8. The system according to Claim 7,
characterised in that the thermal insulation board (3) has hydrophobic properties and preferably has a
water vapour diffusion resistance value µ < 20, further preferably µ < 10.
9. The system according to Claim 7 or 8,
characterised in that the adhesive (4) is a mineral or organic adhesive, which preferably has a water vapour
diffusion resistance value µ < 25.
1. Procédé pour l'isolation intérieure d'un mur extérieur de bâtiment (1), dans lequel
au moins un panneau d'isolation thermique (3) perméable à la vapeur d'eau est fixé
au côté intérieur (5) du mur extérieur de bâtiment (1) au moyen d'une colle (4) pour
former une couche d'isolation thermique (2), la colle (4) étant simultanément utilisée
pour former une couche intermédiaire (6) capable de restituer de l'humidité, en particulier
de l'eau de condensation précipitée,
caractérisé en ce que le panneau d'isolation thermique (3) est non-tensioactif et la couche intermédiaire
(6) est régulatrice d'humidité et capable de stocker temporairement de l'humidité,
en particulier de l'eau de condensation précipitée.

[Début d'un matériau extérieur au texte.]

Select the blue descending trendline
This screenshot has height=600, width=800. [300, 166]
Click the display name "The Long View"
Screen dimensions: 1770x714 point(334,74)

2. Procédé selon la revendication 1,
caractérisé en ce que la colle (4) est appliquée de façon à être répartie uniformément sur la surface à
coller (7) du mur extérieur de bâtiment (1) et/ou du panneau d'isolation thermique
(3), pour un collage de l'ensemble de la surface du panneau d'isolation thermique
(3) avec le mur extérieur de bâtiment (1) et pour la formation d'une couche intermédiaire
(6) continue régulatrice d'humidité.
3. Procédé selon la revendication 1 ou 2,
caractérisé en ce que la colle (4) est appliquée par pulvérisation, par enduction, au rouleau et/ou à la
spatule, de préférence à l'aide d'une truelle dentée.
4. Procédé selon l'une des revendications précédentes,
caractérisé en ce que la capacité de la colle (4) à absorber de l'humidité et à la stocker temporairement
est définie par son épaisseur de couche, l'épaisseur de couche mesurant de préférence
entre 0,2 mm et 20 mm, et encore de préférence entre 0,5 mm et 10 mm.
5. Procédé selon l'une des revendications précédentes,
caractérisé en ce qu'au moins un panneau d'isolation thermique (3) présentant des propriétés hydrophobes
et de préférence une valeur de résistance à la diffusion de vapeur d'eau de µ < 20,
et encore de préférence de µ < 10, est utilisé pour la formation de la couche d'isolation
thermique (2).
6. Procédé selon l'une des revendications précédentes,
caractérisé en ce qu'un revêtement, par exemple sous la forme d'un mastic, d'un plâtre à une ou plusieurs
couches, d'un enduit ou autre, est appliqué en tant que finition côté pièce sur l'au
moins un panneau d'isolation thermique (3) collé avec le mur extérieur de bâtiment
(1) pour la formation d'une couche d'isolation thermique (2).
7. Système pour l'isolation intérieure d'un mur extérieur de bâtiment (1), comprenant
au moins un panneau d'isolation thermique (3) perméable à la vapeur pour la formation
d'une couche d'isolation thermique (2), et une colle (4) pour la fixation du panneau
d'isolation thermique (3) au côté intérieur (5) du mur extérieur de bâtiment (1),
la colle (4) formant simultanément une couche intermédiaire (6) capable d'absorber
et de restituer de l'humidité, en particulier de l'eau de condensation précipitée,
caractérisé en ce que le panneau d'isolation thermique (3) est non-tensioactif et la couche intermédiaire
(6) est régulatrice d'humidité et capable de stocker temporairement de l'humidité,
en particulier de l'eau de condensation précipitée.
8. Système selon la revendication 7,
caractérisé en ce que le panneau d'isolation thermique (3) présente des propriétés hydrophobes et de préférence
une valeur de résistance à la diffusion de vapeur d'eau de µ < 20, et encore de préférence
de µ < 10.
9. Système selon la revendication 7 ou 8,
caractérisé en ce que la colle (4) est une colle minérale ou organique, présentant de préférence une valeur
de résistance à la diffusion de vapeur d'eau de µ < 25.